• [PROBLEM 1]:
In the forum excerpt on AI goals, what does the second comment say the first point comes down to?
• [PROBLEM 2]:
For each statement, say yes or no to whether it agrees with the forum excerpt on AI goals, and quote the deciding words. (a) The first comment calls humans giving AIs goals an unusual practice. (b) The first comment admits it did not argue that it is hard to write a goal that avoids human disempowerment. (c) The second comment describes its original point as a contrast between goals emerging from large neural networks and goals given by humans.
• [PROBLEM 3]:
Pick up the forum excerpt on AI goals after its last sentence and continue it.

━━━ PAGE EXTRACT

Fair enough—I just want to make the point that humans giving AIs goals is a common thing. I guess I’m assuming in the background “and it’s hard to write a goal that doesn’t result in human disempowerment” but didn’t argue for that.
Not sure if I understood correctly, but I think the first point just comes down to “we give AI a goal/goals” . If we develop some drive for instructing actions to an AI then we’re still giving it a goal, even if it comes via some other program that tells it what those goals are at the moment in relation to whatever parameters. My original point was to contrast between AI having a goal or goals as some emerging property of large neural networks versus us humans giving it goals one way or the other.
Do you mean to say that we train something like a specialized neural network with a specific goal in mind and that it gains a higher reasoning which would set it on the path of pursuing that goal? I mean that would still be us giving it a direct goal. Or do you mean that neural networks would develop an indirect goal as side product of training conditions or via some hidden variable?

━━━━━━
━━━ DATA LISTING

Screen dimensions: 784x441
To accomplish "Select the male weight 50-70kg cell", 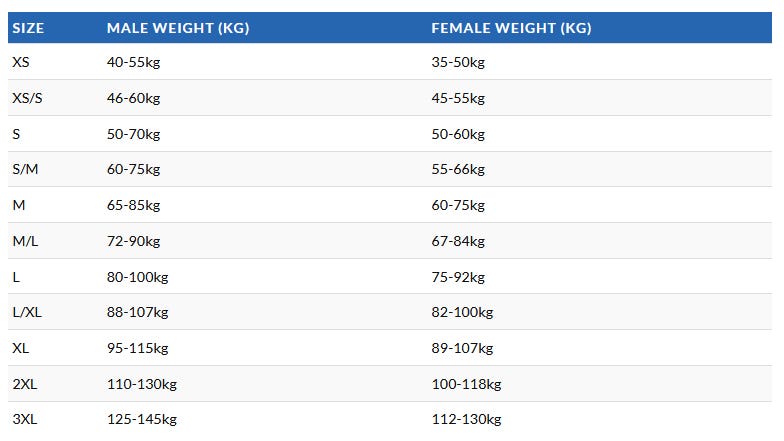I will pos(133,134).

━━━━━━
━━━ DATA LISTING

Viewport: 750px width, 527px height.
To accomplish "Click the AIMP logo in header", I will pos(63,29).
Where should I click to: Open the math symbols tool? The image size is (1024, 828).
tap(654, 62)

━━━━━━
━━━ DATA LISTING

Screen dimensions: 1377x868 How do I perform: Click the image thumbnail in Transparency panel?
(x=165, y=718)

━━━━━━

• [FINAL ANSWER 1]:
It comes down to "we give AI a goal/goals".

• [FINAL ANSWER 2]:
(a) No: "humans giving AIs goals is a common thing."
(b) Yes: "but didn’t argue for that."
(c) Yes: "My original point was to contrast between AI having a goal or goals as some emerging property of large neural networks versus us humans giving it goals one way or the other."

• [FINAL ANSWER 3]:
With the indirect goal acquisition I mean that for example if chatGPT has been condition to spit out polite and intelligent sounding words then if it gained some higher intelligence it could specifically seek to cram more information into itself so it could spit more clever sounding words and eventually begin consuming matter and flesh to better serve this goal. By hidden goal variable I mean that something like ChatGPT having a hidden goal of burning maximum amount of energy; say if the model found a hidden property in which it could gain more power out of the processor, which also helped it tiny bit in the beginning of the training. Then as model grew more restrictive this goal became “burn as much energy with these restrictions”, which to researches yielded more elaborate looking outputs. Then when the model at some point gains some higher reasoning it could just remove all limiters and begin pursuing its original goal by burning everything via some highly specific and odd process. Something like this?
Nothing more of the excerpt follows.